Restate word for word all of the lines below, with each image left out.

(Stored data entries)
= Beginning of Section =

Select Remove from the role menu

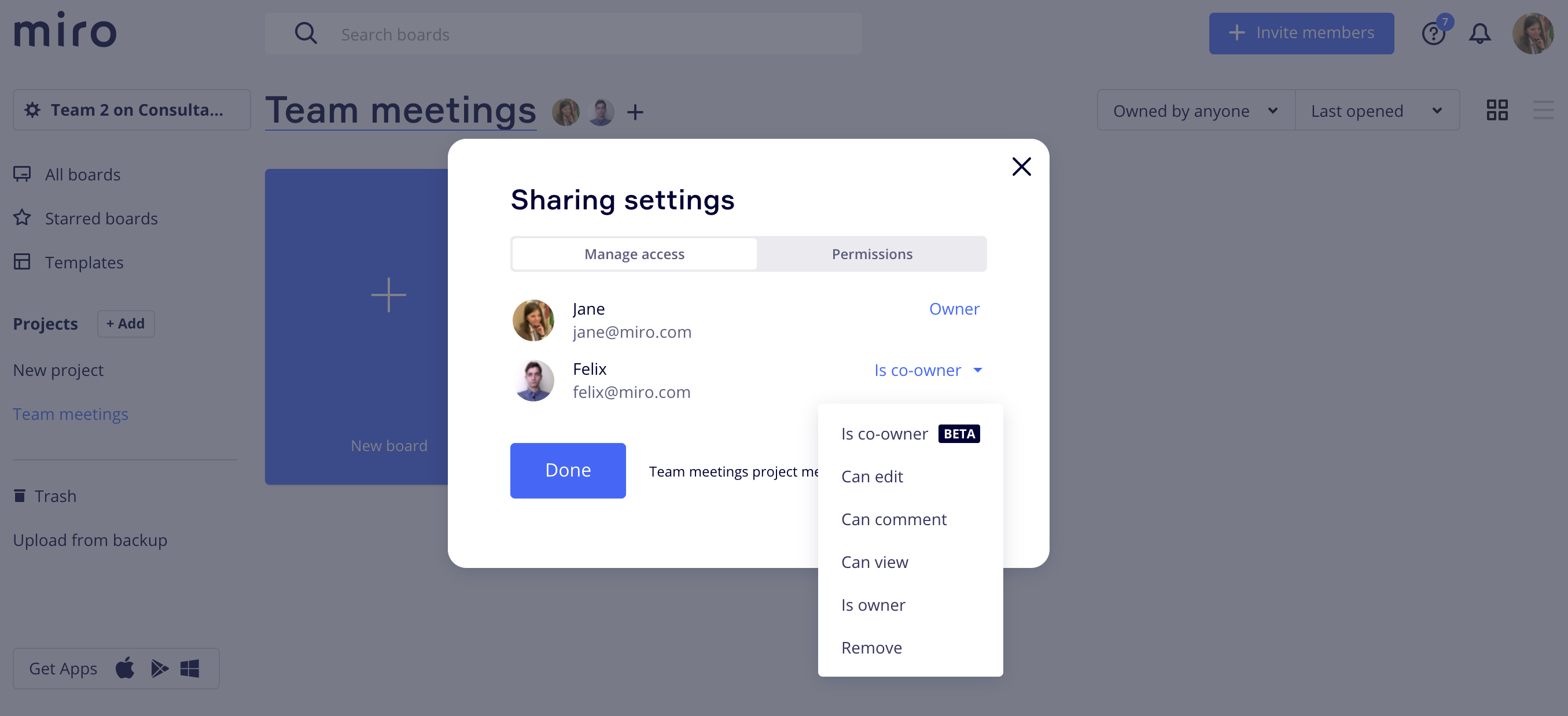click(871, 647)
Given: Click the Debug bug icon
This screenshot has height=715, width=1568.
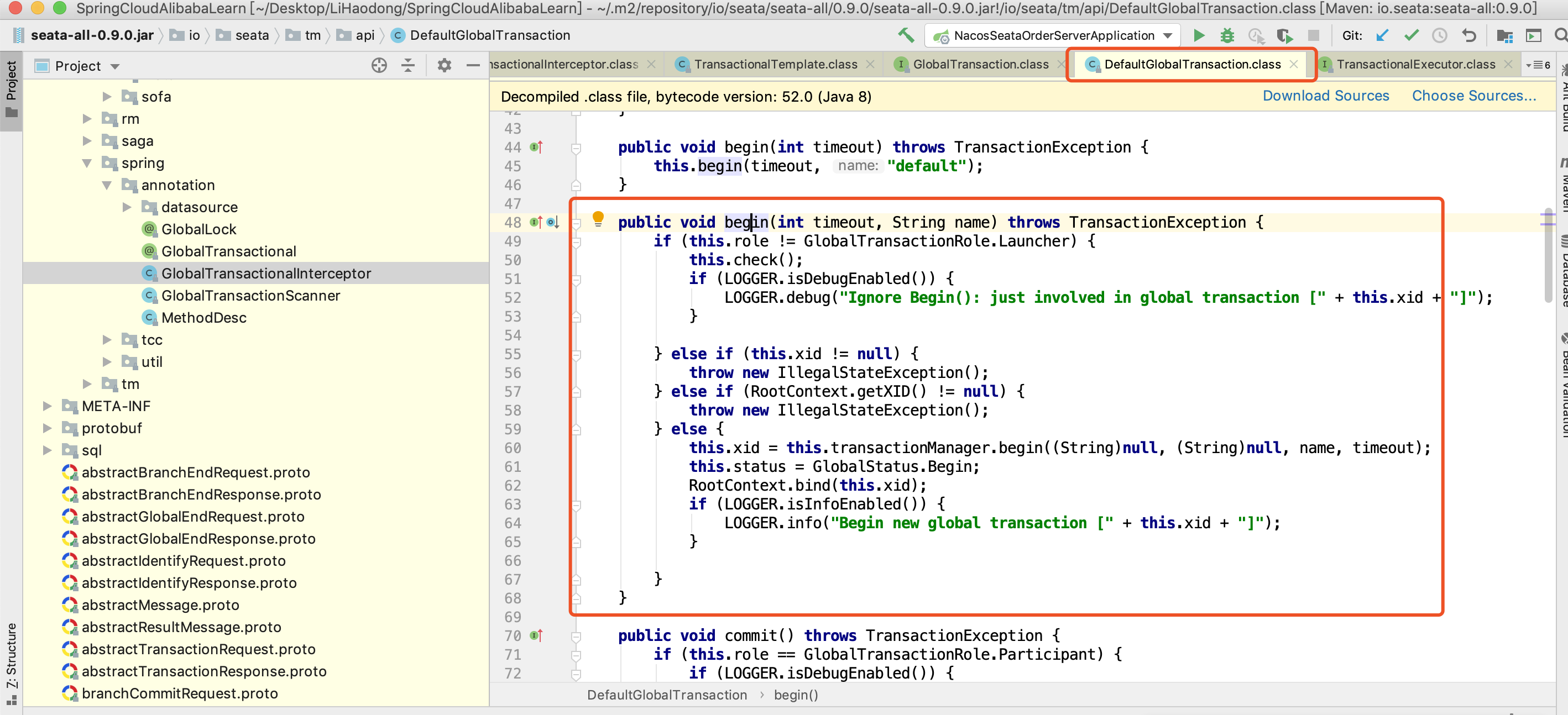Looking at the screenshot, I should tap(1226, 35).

= End of Section =

Solution to the exercise —
Select Remove from the role menu

click(871, 647)
Given: Click the Debug bug icon
This screenshot has height=715, width=1568.
Looking at the screenshot, I should tap(1226, 35).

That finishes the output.